Analysis:I did a statistical work on the pick-up and drop-off locations of cab orders using the color of the cab as the category. Comparisons were then made based on the respective categories.
 
       
      
    Left: heat map of the number of green cab drop-offs; Right: heat map of the number of yellow cab drop-offs
 
     
  
  Left: heat map of the number of green cab pick-ups; Right: heat map of the number of yellow cab pick-ups
As we can see: yellow taxis mainly serve South Manhattan; while green taxis mainly serve Northern Manhattan, Bronx, Brooklyn and Queens.
On the surface, it appears that green cabs have a more favorable operating area than yellow cabs. However, in reality, as shown by our previous visualization, total cab orders are almost always concentrated in the South Manhattan Peninsula, which means that green cabs face the problem of not being able to pick up orders in the areas where taxis do the best business and having sparse orders in their own operable areas.
To make things even worse, green taxis are subject to certain regulations that yellow taxis are not, such as requirements for vehicle age and fuel efficiency. These regulations can increase the operating costs for green taxi drivers, which can make it more difficult for them to earn a profit.
Another factor we cannot overlook is the rise of ride-hailing services, such as Uber and Lyft, which have disrupted the traditional taxi industry in many cities. These services offer passengers an alternative to taxis, which can reduce the demand for taxi rides and make it harder for drivers to find fares. This is likely to affect both green and yellow taxi drivers, but it may be more difficult for green taxi drivers to compete with ride-hailing services due to their smaller market and limited operating areas.
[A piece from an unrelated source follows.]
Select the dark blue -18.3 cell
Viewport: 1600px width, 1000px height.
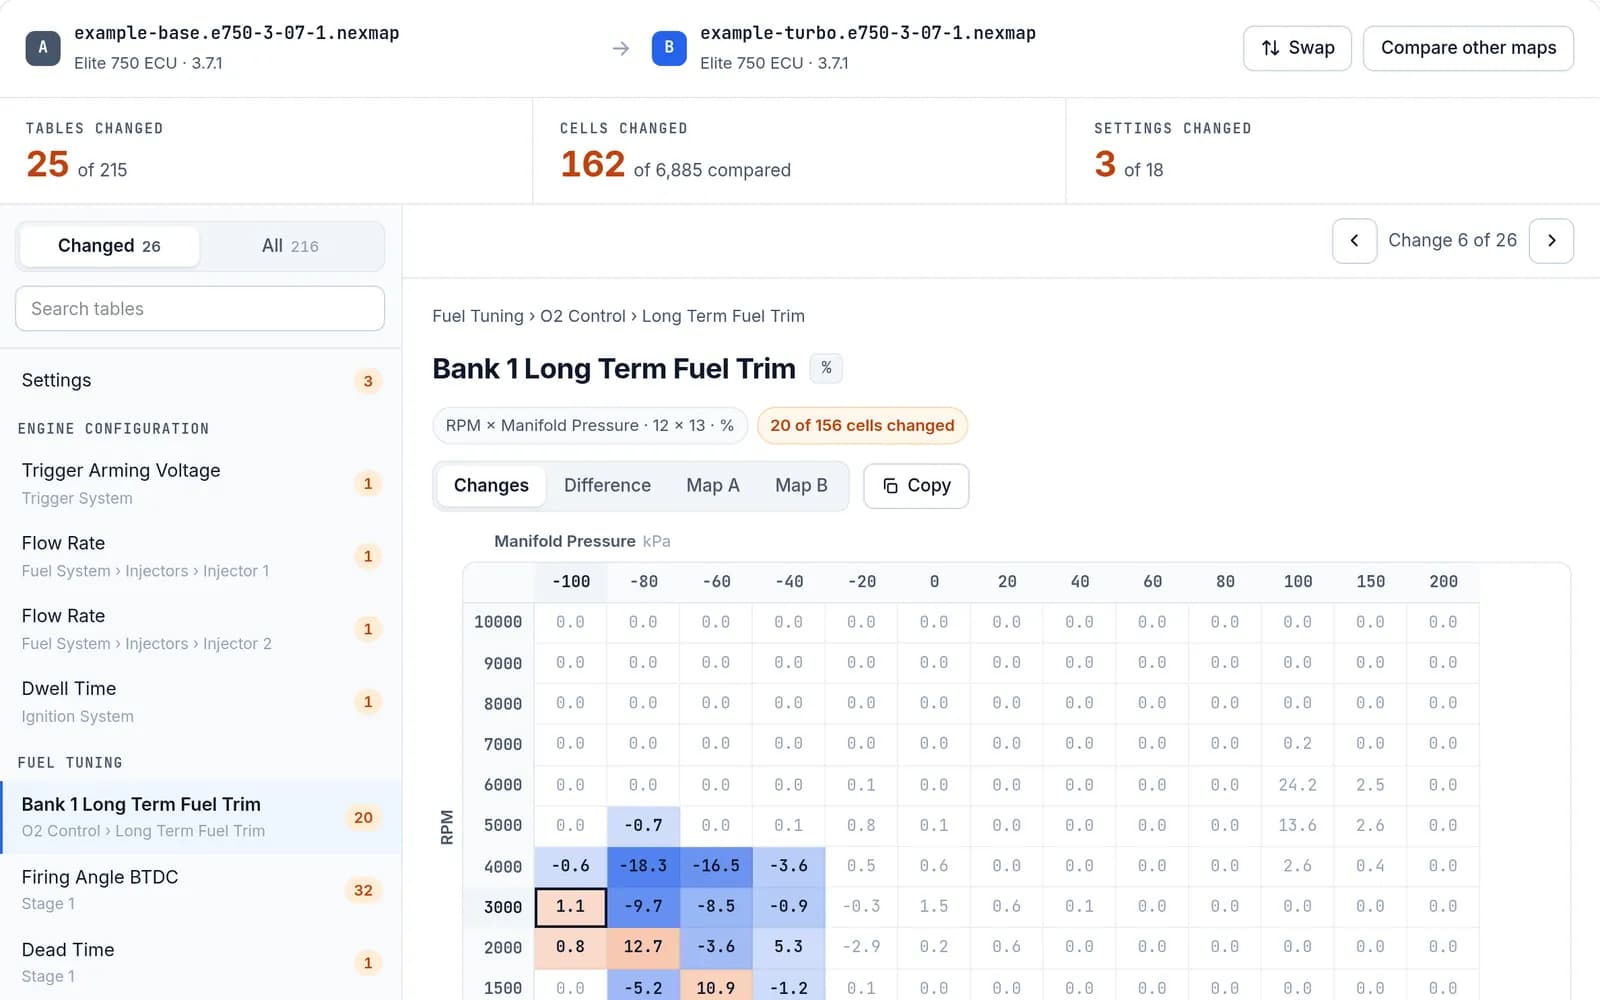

In fact, there is an overall decline in the number of taxi rides in New York City. According to data from the New York City Taxi and Limousine Commission, the number of taxi rides in the city has fallen by more than 50% since 2015. This decline is likely due to a combination of factors, such as the rise of ride-hailing services, the impact of the COVID-19 pandemic, and changes in consumer preferences. As a result, it may be harder for all taxi drivers in the city to find fares and earn a living.
Overall, there are many factors that contribute to the difficulties faced by green taxi drivers in New York City, including a smaller market, limited operating areas, additional regulations, competition from ride-hailing services, and a decline in the overall demand for taxi rides.
Therefore, for the city managers, they need to seriously study whether they should launch some preferential policies for green cabs; for cab drivers, choosing to drive yellow cabs should be a better choice for now.
 
     
  Left: heatmap of numbers of every zones’ bus stops; Right: heatmap of sizes of every zones’ subway stations
 
     
  Left: heatmap of total drop off records; Right: heatmap of total pick up records
As we can see: in busy South Manhattan, using cabs and taking the subway are the two main modes of transportation, and buses are rare. This leads to a question: What is the reluctance of people in South Manhattan to choose buses as a means of transportation? After checking a large number of people’s evaluation of the subway and bus, we can conclude that: the bus is little punctual and runs very slowly compared to the subway, in a fast-paced metropolis like New York, it is difficult for people to tolerate slow transportation, so the bus in South Manhattan is not the mainstream transportation. In other areas, particularly the Bronx and Brooklyn, public transportation effectively fills the gap for cab operations.
After checking the relevant information, we can learn that only 20% of New York City’s population lives in Manhattan, so for the remaining 80% of the population, other areas can continue to add new buses and subways to meet the needs of more people. Cabs, especially green cabs, can also operate in these areas for higher revenues.